AI Builders Get the Hype. Product Thinkers Drive the Value
How product managers can stay relevant - and lead - without building side projects
A wave of “vibe coding” is sweeping through product management circles. Your feed might be full of stories where PMs spin up AI-powered side projects using tools like Replit, Lovable, or Curser. They’re clever, often scrappy, and always end with some version of: “I built this AI agent in a weekend!”
It’s fun to watch—but also easy to feel like you’re falling behind if you’re not shipping your own GPT wrapper or workflow bot. The truth? A lot of this activity is experimentation for experimentation’s sake. These projects reveal interesting engineering challenges, but after the build, their real value to product managers gets murky.
Here’s the good news: you don’t need to be vibe coding to extract insight or stay ahead. In fact, product managers have a unique superpower—product thinking. And that’s exactly what can turn these playful AI demos into something real.
Instead of rushing to build, try applying product thinking to what’s already being shared. Ask:
Who are the users, and does this solve a real problem?
Is it designed for continuous learning and iteration?
Could a cross-functional team scale this into a real product?
If you aren't building something with AI, then how do you stay current and drive the value of AI into your product?
4 Ways to Stay Relevant Without Building an AI Side Project
Product management job descriptions, even at AI companies, look for a product thinker and demonstrated product skills, such as building cross-functional relationships and strong communication skills. Likewise, job descriptions expect technical fluency and domain experience.
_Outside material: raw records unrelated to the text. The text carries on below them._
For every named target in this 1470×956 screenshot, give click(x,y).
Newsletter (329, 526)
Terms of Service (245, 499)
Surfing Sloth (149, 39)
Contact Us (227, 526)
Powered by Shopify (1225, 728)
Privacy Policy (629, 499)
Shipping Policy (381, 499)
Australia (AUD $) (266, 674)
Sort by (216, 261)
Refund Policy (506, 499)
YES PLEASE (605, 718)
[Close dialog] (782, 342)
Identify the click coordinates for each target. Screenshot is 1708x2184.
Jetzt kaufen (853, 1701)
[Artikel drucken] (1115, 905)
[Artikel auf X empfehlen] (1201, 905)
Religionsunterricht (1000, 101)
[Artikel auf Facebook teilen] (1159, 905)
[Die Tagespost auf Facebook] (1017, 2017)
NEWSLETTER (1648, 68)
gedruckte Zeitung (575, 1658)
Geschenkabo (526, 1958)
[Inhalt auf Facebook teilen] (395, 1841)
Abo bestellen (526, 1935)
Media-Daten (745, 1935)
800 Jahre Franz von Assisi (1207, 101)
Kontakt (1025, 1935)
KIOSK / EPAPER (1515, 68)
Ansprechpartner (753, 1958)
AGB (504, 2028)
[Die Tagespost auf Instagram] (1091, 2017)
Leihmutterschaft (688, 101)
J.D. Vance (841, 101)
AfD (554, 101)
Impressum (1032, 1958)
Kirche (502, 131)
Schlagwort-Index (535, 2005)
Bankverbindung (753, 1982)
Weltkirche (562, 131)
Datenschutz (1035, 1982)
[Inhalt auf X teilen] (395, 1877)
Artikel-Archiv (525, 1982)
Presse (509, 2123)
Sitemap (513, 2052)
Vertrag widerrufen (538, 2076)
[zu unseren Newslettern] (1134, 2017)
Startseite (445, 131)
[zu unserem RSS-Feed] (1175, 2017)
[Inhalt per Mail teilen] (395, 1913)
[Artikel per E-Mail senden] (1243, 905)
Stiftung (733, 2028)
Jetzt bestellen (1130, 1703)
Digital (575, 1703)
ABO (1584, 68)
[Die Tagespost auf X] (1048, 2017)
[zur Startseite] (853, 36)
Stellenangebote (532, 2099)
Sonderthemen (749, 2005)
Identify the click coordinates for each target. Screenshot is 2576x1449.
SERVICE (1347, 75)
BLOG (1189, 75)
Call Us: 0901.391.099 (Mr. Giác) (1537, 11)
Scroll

To stay current and valuable with AI and product skills, product managers can:
Step 1: Map AI concepts to your product and domain: learn key AI concepts that apply to your product and domain.
Investigate how to use these concepts on repetitive and manual functions in your product.
Repetitive functions: analytics, customer pipeline analysis, churn prevention, upsell opportunities
Manual process improvements: call centers, service desks, customer support
Consider which AI concepts are relevant:
Machine Learning for dynamic data analysis. Includes Large Language Models (LLMs) and Retrieval-Augmented Generation (RAG).
Deep Learning for human-like thinking and pattern recognition
Natural Language Processing (NLP) so AI can understand and generate human language
Computer Vision so AI can analyze and understand images and videos. Including facial recognition.
Get familiar with these concepts. Pick a high-value use case and apply a couple of concepts to your product and domain.
Step 2: Solve real problems with AI: Start with the problems you know best in your product environment.
Typical problems that have been improved with AI are:
Operational efficiency from cost reductions
Decision making
Customer experience
Risk management
Financial performance
An internal use case that solves a nagging problem is a start. You could consider adding a small initiative to a new product or service introduction to build something with AI.
Some examples of problems to consider are:
Finding themes in support cases that cause a service impact
Evaluating orders for use case patterns in prioritizing release packaging
Website analytics for trends in product usage
You can get a feel for AI responses on data that is familiar to you and your product team.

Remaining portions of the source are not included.